I hadn’t been inside since last year, and I hadn’t missed it, but I took a day off from singing practice to join in for the festival of destruction. I wasn’t the only one. Hundreds of kids showed up; the younger kids were actually still going to lessons, but a lot of them skived off to join in and help as much as they could. We tore the place completely apart. Alchemists were there pouring precious etching fluids onto the bolts; incanters heated and cooled the panels to warp them until they fell off. Kids were flying themselves to the ceiling and prying panels off there, yelling out warnings below as they dropped. Even the freshmen—dramatically more gangly than they’d been at the start of the year—were there just whacking away at the seats with ordinary hammers in a frenzy. By the time the lunch bell rang, the room was gutted down to the girders and pipes.

Liu’s plan had that one significant advantage over any other: we all wanted to destroy the Scholomance. I’m not even joking; the fact that we all loved the idea on a deeply visceral level would almost certainly help carry it off. And it wasn’t just resentment and spite working in us, although that would have been enough: I think everyone else felt as I did, secretly and irrationally, that if we could only succeed, if we could only destroy the whole place, we could save ourselves from ever having been in here. And every last one of us, from the most blithe freshman to the most crumpled senior, was longing more violently with every passing day to get out, out, out.

Well, except for our one special loony. Orion got increasingly sullen as July 2 crept closer. If he’d been resentful over the task he’d been assigned in our delightful scheme—he was going to be guarding the shaft that came down, facing the entire horde of mals at once—I would have considered it entirely justified. Since he didn’t mind his assignment in the slightest and in fact seemed to be looking forward to it in some weird demented anticipation, I had no idea what was bothering him.

That wasn’t true, of course, but I wasn’t allowing myself to have an idea what might be bothering him. He hadn’t asked me on another date since the disastrous attempt in the gym, which might have been out of mortification or because we hadn’t had a single day to ourselves since.

Either way, it was just as well. I came in here and I’ve survived in here being sensible all the time, trying to always do the cleverest thing I could manage, to see all the clear and sharp-edged dangers from every angle, so I could just barely squeeze past them without losing too much blood. I could never afford to look past survival, especially not for anything as insanely expensive and useless as happiness, and I don’t believe in it anyway. I’m too good at being hard, I’ve got so good at it, and I wasn’t going to go soft all of a sudden now. I wasn’t going to make Mum’s choice, wasn’t going to do something stupid because of a boy who’d come and sat shoulder-to-shoulder with me in the library, the two of us alone in a pool of light in the reaching dark all around—a boy who improbably thought I was just grand and who made my stomach fold itself over into squares when he was near me.

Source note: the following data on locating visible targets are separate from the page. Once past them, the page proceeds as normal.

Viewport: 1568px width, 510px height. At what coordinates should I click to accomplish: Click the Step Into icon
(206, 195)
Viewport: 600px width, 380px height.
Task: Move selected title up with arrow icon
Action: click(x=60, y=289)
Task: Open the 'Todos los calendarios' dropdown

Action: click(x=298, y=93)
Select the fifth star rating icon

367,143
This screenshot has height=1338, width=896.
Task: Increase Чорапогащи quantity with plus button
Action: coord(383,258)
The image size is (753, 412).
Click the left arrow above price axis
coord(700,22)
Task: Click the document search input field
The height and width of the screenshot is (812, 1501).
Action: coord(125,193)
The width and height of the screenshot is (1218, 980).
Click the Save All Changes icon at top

Everyone else was doing stupid things all round me—that whole last week, I was constantly stumbling over people making out in the library stacks, and making mealtime trades for condoms or alchemical brews of dubious efficacy, and even otherwise sensible people were giggling to each other in the girls’ about their plans for dramatic last-night hurrahs, which was stupider than anything else; you weren’t going to catch me losing sleep the night before we tried to carry out this insane scheme, even if Orion Lake turned up at my door with tea and cake.